From the listing below, pick out each line with the word "question".

****************************************

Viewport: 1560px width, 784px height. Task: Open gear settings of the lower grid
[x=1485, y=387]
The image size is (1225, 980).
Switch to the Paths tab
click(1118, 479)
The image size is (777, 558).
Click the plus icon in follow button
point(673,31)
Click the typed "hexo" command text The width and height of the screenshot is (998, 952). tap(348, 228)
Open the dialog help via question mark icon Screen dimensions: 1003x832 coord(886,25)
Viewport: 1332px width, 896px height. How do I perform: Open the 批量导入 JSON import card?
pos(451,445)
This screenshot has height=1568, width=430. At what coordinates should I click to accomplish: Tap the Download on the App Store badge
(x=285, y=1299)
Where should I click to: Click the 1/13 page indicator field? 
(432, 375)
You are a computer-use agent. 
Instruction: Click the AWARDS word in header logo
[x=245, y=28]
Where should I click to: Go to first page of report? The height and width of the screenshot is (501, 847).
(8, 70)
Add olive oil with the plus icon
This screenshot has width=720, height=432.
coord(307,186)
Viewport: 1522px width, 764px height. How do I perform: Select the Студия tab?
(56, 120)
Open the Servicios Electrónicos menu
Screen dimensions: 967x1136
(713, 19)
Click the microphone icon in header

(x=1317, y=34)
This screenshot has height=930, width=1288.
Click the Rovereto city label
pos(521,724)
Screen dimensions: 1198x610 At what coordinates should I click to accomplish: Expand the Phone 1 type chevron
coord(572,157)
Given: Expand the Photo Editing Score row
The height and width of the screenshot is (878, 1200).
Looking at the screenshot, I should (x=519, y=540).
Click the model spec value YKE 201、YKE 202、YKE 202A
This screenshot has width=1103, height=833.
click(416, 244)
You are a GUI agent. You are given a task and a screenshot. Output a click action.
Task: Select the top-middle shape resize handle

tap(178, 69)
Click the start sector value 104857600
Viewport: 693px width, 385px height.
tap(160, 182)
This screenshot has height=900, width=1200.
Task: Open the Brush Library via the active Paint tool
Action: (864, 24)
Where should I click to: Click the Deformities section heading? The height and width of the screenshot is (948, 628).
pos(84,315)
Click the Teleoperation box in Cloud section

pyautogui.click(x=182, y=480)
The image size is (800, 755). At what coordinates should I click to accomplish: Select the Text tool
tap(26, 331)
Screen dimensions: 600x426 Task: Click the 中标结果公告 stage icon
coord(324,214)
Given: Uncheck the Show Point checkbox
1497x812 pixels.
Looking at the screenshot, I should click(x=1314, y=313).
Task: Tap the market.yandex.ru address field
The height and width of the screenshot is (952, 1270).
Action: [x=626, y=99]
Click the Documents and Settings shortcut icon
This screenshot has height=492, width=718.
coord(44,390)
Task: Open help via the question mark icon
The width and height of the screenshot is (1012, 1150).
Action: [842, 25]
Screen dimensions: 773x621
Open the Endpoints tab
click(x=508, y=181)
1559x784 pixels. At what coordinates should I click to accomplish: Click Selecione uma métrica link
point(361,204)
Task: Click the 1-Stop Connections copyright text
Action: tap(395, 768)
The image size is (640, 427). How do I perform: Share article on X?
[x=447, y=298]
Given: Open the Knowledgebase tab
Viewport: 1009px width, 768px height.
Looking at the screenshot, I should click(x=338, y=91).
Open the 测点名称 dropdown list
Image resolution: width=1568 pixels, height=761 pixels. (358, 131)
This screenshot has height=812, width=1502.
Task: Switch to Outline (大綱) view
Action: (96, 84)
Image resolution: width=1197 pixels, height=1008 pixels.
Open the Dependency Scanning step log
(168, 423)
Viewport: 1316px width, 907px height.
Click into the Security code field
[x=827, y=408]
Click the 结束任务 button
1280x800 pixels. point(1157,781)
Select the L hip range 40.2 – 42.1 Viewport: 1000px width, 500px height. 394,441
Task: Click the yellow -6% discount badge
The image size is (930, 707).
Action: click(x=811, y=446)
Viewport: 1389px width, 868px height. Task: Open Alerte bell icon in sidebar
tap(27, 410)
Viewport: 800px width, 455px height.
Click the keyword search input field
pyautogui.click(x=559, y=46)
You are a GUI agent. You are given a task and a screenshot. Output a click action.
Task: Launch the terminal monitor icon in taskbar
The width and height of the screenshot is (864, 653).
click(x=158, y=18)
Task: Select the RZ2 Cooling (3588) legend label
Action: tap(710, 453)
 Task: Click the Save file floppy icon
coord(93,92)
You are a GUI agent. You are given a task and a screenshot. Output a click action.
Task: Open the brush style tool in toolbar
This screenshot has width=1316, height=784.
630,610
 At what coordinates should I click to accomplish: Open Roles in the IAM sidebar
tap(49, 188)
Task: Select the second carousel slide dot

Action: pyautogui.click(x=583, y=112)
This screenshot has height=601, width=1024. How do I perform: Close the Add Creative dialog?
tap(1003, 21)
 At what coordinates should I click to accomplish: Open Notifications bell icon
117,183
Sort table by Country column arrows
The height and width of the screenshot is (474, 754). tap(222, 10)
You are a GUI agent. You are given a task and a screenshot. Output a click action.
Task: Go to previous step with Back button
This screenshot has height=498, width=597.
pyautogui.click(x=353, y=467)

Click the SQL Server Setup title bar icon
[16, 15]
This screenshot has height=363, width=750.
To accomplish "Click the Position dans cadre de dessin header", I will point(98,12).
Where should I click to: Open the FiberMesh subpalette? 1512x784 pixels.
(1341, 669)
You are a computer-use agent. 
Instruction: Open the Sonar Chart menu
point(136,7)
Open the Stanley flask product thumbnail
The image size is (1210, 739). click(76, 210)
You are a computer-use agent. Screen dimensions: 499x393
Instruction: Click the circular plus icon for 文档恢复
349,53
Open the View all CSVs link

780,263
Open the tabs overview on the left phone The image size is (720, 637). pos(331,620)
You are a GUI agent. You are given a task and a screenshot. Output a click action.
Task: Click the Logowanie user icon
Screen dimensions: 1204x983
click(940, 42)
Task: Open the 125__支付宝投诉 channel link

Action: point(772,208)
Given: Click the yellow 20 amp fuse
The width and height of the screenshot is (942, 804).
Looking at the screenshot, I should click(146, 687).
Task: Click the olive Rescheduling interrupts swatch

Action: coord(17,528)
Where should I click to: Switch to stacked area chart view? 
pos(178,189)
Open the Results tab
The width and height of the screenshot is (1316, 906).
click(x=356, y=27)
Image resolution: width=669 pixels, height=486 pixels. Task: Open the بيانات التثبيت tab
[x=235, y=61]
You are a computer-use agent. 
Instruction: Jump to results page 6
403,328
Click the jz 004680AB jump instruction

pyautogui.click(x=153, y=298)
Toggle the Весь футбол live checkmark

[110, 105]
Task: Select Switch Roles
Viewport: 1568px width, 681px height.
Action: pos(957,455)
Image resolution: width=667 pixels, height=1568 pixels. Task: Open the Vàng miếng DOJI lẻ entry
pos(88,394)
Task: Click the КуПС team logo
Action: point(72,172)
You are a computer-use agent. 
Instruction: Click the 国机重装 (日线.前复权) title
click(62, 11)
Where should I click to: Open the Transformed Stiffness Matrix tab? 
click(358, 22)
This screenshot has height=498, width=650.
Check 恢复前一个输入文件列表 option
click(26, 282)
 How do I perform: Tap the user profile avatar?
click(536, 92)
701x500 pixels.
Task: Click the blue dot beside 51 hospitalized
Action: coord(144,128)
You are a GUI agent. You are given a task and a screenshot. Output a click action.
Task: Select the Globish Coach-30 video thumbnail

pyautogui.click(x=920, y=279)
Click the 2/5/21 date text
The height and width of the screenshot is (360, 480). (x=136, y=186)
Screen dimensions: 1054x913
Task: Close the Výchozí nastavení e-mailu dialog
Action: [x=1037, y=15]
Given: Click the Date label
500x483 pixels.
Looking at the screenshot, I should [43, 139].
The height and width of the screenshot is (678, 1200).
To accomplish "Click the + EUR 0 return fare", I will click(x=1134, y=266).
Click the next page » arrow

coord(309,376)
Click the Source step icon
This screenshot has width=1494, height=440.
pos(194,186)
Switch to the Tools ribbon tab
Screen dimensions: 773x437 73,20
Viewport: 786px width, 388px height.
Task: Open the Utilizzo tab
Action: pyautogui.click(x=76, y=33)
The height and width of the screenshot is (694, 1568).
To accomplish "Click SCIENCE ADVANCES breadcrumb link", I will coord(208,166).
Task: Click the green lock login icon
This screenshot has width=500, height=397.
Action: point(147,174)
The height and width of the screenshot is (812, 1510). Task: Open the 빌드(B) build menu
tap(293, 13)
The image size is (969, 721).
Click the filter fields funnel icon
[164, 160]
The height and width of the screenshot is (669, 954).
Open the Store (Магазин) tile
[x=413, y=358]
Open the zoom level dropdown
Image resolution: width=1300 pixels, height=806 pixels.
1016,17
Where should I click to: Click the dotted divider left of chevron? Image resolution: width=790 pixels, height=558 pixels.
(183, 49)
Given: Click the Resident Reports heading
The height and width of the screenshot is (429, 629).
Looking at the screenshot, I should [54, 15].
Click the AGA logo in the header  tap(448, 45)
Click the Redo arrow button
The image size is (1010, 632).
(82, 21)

****************************************

- RESPONSE FOR THIS EXERCISE
Open the dialog help via question mark icon Screen dimensions: 1003x832 coord(886,25)
Task: Open help via the question mark icon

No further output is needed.